WHAT YOU NEED TO DO -
a) According to the helicopter humor text, how can you always tell a helicopter pilot who is riding in a train, airplane, car, or boat?
b) From the helicopter humor text, return the passage starting with "Q: Why do airports" and going on through "issue is problematic.".

Q: Why do airports have runways?
A: So that the handicapped can also fly!


The following was provided by Col. Charlie Block, USMC.

Anything that screws it's way into the sky flies according to unnatural principals.

You never want to sneak up behind an old high-time helicopter pilot and clap your hands. He will instantly dive for cover and most likely whimper...then get up and kick your butt.

There are no old helicopters lying around airports like you see old Airplanes. There is a reason for this. Come to think of it, there are not many old high-time helicopter pilots hanging around airports either so the first issue is problematic.

You can always tell a helicopter pilot in anything moving, a train, an airplane, a car or a boat. They never smile, they are always listening to the machine and they always hear something they think is not right. Helicopter pilots fly in a mode of intensity, actually more like "spring loaded," while waiting for pieces of their contraption to fall off.

Flying a helicopter at any altitude over 500 feet is considered reckless and should be avoided. Flying a helicopter at any altitude or condition that precludes a landing in less than 20 seconds is considered outright foolhardy.

Remember in a helicopter you have about 1 second to lower the collective in an engine failure before it becomes unrecoverable. Once you've failed this manoeuvre the machine flies about as well as a 20 case Coke machine. Even a perfectly executed autorotation only gives you a glide ratio slightly better than that of a brick. 180-degree autorotations are a violent and aerobatic manoeuvre in my opinion and should be avoided.

When your wings are leading, lagging, flapping, precessing and moving faster than your fuselage there's something unnatural going on. Is this the way men were meant to fly?

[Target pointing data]
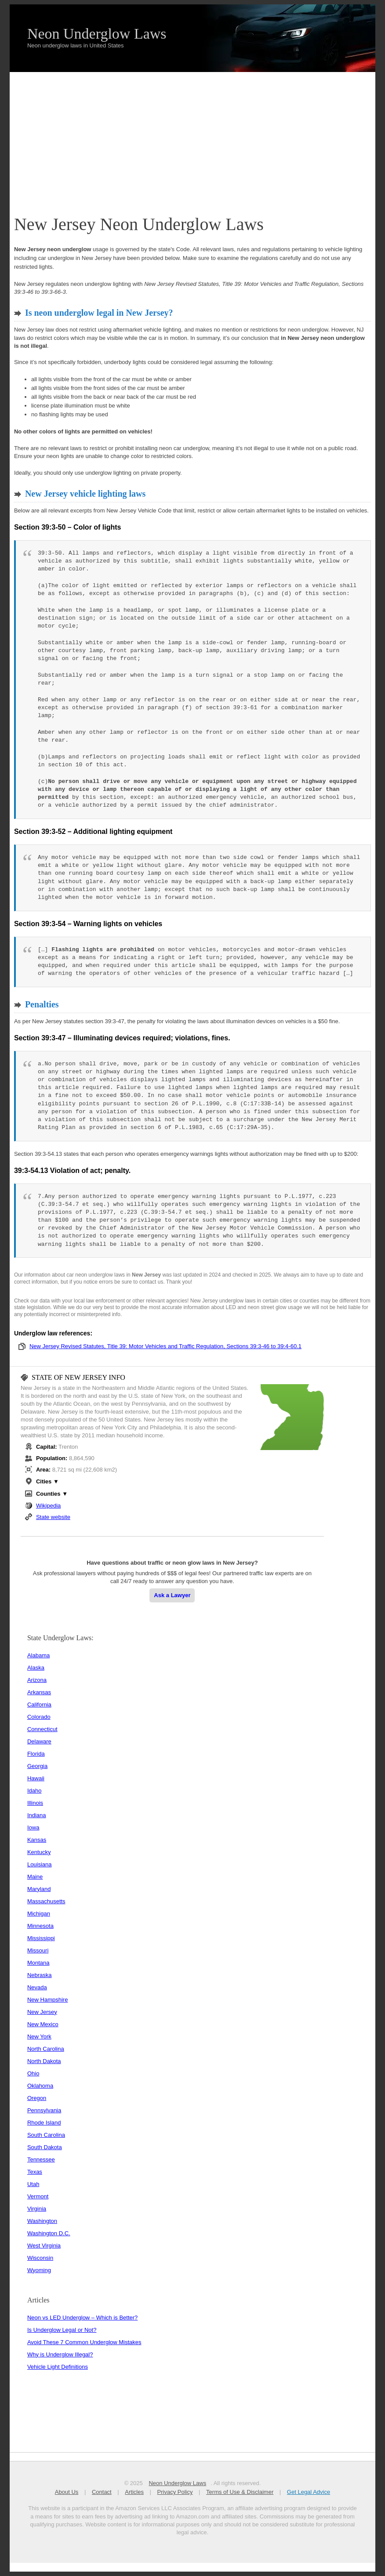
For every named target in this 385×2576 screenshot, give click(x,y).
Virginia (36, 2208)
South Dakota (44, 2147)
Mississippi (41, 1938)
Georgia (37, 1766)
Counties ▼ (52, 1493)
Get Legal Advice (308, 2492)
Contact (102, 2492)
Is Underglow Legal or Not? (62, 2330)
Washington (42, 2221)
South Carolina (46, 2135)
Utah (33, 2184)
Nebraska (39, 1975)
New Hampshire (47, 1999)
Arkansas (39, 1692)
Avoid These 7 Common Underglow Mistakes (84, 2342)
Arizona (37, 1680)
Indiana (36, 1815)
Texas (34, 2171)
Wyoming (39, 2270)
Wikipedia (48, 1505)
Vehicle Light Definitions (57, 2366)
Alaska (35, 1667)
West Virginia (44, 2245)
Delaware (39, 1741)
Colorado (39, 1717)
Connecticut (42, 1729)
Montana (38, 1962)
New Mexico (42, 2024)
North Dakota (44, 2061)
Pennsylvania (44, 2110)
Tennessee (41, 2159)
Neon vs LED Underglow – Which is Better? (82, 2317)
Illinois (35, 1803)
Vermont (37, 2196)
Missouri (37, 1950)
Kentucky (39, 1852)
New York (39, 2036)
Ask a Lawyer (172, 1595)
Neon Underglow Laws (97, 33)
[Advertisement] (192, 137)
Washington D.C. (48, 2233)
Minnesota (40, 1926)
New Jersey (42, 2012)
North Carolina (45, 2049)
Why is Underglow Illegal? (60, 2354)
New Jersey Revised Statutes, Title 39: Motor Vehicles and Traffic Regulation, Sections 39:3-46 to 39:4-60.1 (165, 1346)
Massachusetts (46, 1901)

SOLUTIONS -
a) They never smile, they are always listening to the machine, and they always hear something they think is not right.

b)
Q: Why do airports have runways?
A: So that the handicapped can also fly!


The following was provided by Col. Charlie Block, USMC.

Anything that screws it's way into the sky flies according to unnatural principals.

You never want to sneak up behind an old high-time helicopter pilot and clap your hands. He will instantly dive for cover and most likely whimper...then get up and kick your butt.

There are no old helicopters lying around airports like you see old Airplanes. There is a reason for this. Come to think of it, there are not many old high-time helicopter pilots hanging around airports either so the first issue is problematic.